Washington, D.C., March 9, 2005 – LAWFUEL – The Law News Network – The Securities and Exchange Commission today charged Zvi Fuks and Sabina Ben-Yehuda, two friends of the former CEO of ImClone Systems Inc., Samuel Waksal, with insider trading in ImClone securities in December 2001. The Commission charged that Ben-Yehuda and Fuks sold ImClone stock after receiving an illegal tip from Waksal just before the FDA denied approval of ImClone’s cancer treatment drug.
Fuks is the Chairman of the Department of Radiation Oncology at Memorial Sloan Kettering Hospital in New York, and in December 2001 was a member of the ImClone Scientific Advisory Board. In December 2001, Ben-Yehuda, a friend of both Fuks and Waksal, worked at Scientia, an investment vehicle set up by Waksal to invest in start up bio-tech companies.
In its complaint, the Commission alleges that, on the evening of December 26, 2001, Waksal learned privately and in advance of any official notice or public announcement, that the FDA would reject ImClone’s application for approval of its primary product, a cancer treatment called Erbitux. Through a series of phone calls among Waksal, Ben-Yehuda and Fuks prior to the opening of the market the next morning, December 27, Waksal tipped Ben-Yehuda, who tipped to Fuks. At the opening of the market on December 27, Ben-Yehuda sold all 1,178 ImClone shares in her PaineWebber account for $73,453. Shortly after 10:00 a.m. that morning, Fuks sold all 89,173 shares of ImClone stock in his Bear Stearns account for over $5 million. ImClone publicly announced the FDA’s decision at 6:00 p.m. on December 28, 2001. The news prompted ImClone’s stock price to drop 16% by the close of the next trading day and resulted in the defendants illegally avoiding losses. The Commission seeks from both defendants permanent injunctions, disgorgement of the defendants’ losses avoided, plus prejudgment interest and civil penalties.

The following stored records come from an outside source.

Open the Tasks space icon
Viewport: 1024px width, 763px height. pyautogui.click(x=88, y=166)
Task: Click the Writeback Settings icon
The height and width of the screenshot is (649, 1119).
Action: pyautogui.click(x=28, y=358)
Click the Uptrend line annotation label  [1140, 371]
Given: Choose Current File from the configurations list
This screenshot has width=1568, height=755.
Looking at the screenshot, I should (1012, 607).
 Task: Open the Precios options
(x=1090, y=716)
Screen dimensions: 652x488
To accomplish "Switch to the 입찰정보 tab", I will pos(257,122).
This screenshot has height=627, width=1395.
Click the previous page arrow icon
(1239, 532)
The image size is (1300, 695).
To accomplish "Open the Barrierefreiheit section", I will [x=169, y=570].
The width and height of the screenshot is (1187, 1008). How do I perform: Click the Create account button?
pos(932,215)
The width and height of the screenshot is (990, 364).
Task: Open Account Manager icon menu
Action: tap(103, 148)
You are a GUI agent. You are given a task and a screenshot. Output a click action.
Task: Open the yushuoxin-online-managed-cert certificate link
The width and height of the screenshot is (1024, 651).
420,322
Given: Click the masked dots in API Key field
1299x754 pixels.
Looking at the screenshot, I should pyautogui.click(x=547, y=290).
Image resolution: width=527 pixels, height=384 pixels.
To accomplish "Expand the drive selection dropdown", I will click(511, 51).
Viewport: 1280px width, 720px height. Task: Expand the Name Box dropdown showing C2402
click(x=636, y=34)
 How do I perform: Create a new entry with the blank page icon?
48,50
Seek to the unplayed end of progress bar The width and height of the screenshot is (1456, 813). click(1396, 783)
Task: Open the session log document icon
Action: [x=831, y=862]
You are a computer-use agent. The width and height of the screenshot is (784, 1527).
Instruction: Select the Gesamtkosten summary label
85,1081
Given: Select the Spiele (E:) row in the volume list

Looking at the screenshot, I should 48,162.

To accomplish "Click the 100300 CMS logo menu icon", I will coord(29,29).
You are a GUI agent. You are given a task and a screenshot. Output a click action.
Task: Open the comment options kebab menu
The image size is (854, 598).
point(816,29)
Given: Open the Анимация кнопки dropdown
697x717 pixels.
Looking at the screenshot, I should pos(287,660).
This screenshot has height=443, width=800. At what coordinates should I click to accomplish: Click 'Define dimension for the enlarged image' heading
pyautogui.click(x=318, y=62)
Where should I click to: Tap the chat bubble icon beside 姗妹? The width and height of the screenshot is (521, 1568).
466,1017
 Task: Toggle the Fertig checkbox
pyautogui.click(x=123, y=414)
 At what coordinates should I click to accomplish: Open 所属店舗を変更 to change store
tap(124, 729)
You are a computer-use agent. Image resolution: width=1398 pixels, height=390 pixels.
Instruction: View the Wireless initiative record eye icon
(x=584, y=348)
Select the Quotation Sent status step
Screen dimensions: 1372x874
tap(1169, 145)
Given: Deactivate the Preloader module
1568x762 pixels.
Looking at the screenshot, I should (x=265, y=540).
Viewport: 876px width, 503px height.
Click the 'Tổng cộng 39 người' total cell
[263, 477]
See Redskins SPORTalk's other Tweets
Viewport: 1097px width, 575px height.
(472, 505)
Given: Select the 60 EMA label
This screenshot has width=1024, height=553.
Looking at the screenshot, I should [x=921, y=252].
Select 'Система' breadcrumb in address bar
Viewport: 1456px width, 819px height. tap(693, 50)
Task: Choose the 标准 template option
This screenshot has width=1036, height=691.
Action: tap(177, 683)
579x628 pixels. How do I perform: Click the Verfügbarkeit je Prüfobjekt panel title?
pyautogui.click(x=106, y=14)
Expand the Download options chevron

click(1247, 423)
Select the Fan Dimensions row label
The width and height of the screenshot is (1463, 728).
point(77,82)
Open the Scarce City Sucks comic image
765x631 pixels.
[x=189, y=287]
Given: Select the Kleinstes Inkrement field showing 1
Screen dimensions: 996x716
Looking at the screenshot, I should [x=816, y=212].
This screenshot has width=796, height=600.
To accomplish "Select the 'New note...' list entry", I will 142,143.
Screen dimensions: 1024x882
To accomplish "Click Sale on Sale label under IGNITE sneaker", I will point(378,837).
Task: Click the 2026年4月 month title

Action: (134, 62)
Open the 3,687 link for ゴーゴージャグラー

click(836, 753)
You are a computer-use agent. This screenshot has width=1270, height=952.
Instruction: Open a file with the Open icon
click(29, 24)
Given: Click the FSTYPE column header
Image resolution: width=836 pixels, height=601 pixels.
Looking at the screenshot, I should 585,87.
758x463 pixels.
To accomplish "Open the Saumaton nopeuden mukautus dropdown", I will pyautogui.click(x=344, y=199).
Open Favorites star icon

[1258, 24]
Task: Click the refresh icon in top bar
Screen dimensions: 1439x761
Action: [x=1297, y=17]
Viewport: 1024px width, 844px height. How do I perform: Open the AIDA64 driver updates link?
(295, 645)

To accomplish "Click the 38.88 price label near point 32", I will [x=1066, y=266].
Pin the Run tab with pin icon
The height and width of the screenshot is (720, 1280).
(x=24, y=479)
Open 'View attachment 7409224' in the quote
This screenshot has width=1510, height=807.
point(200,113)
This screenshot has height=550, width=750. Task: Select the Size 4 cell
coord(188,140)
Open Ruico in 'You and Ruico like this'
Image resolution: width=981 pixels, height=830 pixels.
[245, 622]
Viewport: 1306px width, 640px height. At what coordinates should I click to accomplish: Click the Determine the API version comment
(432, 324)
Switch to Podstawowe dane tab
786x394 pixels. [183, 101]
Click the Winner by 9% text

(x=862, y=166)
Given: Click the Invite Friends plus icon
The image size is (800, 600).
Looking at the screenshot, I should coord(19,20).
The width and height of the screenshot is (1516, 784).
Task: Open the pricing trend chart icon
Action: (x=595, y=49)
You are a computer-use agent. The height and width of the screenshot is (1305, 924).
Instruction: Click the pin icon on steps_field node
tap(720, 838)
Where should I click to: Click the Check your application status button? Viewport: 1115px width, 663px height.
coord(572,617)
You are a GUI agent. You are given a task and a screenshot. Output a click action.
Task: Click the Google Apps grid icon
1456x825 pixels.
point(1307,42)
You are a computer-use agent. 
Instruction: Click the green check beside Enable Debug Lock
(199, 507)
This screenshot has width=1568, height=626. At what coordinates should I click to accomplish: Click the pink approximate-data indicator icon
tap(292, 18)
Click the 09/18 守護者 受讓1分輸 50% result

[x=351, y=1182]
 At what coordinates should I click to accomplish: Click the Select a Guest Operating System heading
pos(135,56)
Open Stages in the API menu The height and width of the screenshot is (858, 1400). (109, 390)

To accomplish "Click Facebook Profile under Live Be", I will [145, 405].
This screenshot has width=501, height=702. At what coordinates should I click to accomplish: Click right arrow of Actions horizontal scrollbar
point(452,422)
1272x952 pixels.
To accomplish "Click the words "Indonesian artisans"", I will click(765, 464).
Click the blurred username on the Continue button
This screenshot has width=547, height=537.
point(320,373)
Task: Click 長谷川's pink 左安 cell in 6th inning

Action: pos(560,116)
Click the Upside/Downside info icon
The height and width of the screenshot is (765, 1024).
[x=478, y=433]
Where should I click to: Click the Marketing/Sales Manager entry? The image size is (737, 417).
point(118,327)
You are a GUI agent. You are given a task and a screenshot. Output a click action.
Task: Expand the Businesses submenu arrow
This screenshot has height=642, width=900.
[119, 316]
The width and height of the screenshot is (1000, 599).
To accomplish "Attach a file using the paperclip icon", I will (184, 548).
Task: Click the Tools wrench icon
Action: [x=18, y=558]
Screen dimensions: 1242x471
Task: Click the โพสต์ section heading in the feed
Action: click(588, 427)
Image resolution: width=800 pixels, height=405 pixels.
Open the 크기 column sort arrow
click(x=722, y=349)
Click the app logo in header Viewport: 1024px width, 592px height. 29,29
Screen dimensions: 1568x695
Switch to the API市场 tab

Mark K. Schonfeld, Director of the Commission’s Northeast Regional Office, said: “This is yet another unfortunate instance of those with access to confidential information using it for their own advantage over the interests of other shareholders without the same access to ImClone’s CEO.”
The Commission previously settled a separate insider trading case against Waksal for conduct surrounding the same events. Waksal consented to the entry of an order (1) holding him jointly and severally liable with his father, Jack Waksal, for disgorgement of $1,947,804, representing Jack Waksal and Patti Waksal’s losses avoided, plus prejudgment interest; (2) requiring Waksal to pay a civil money penalty in the amount of $3,017,464; (3) ordering him to pay disgorgement and prejudgment interest of $804,367, representing his daughter Aliza Waksal’s losses avoided; (4) permanently enjoining Waksal from future violations of the provisions of the federal securities laws that the Commission charged him with violating; and (5) permanently barring him from acting as an officer or director of any public company.
The Commission acknowledges the assistance of the U.S. Attorney’s Office for the Southern District of New York and the Federal Bureau of Investigation in this matter.